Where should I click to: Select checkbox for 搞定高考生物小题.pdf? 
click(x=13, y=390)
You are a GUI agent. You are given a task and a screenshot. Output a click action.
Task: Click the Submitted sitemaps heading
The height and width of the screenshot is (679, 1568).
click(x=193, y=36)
...
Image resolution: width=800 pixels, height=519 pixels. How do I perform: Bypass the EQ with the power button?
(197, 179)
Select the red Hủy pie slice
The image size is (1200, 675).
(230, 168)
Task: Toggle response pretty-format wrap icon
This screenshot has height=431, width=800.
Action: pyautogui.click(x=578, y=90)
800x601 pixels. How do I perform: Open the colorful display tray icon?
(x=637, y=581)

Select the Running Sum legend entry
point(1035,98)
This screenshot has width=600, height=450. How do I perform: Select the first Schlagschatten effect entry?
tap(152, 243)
* * *
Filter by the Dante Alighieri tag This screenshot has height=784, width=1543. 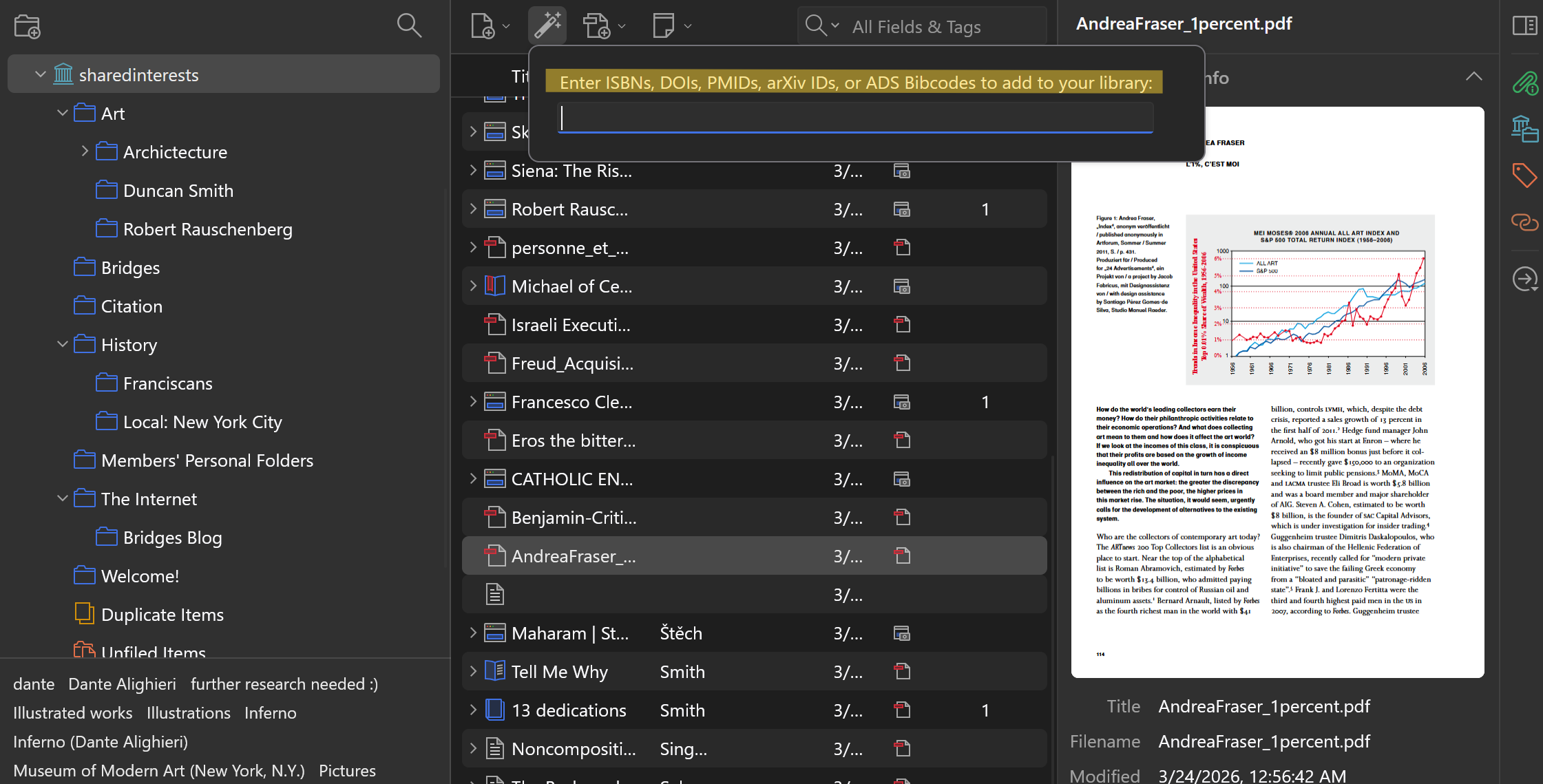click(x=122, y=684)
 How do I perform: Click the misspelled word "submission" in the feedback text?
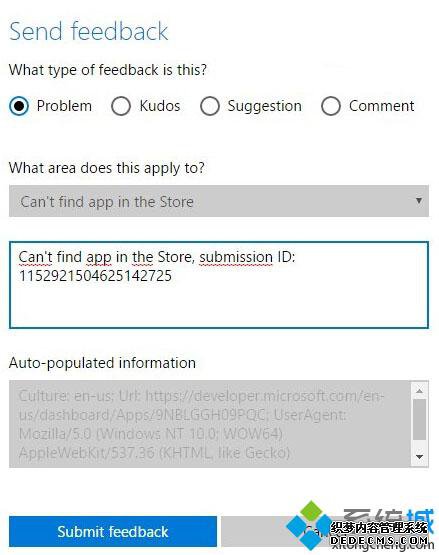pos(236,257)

Exercise goal - Pull out every line of the records that contains the string "icon", matching case exactly.

Answer to the exercise -
Task: Toggle response pretty-format wrap icon
800x601 pixels. How do I perform: Open the colorful display tray icon?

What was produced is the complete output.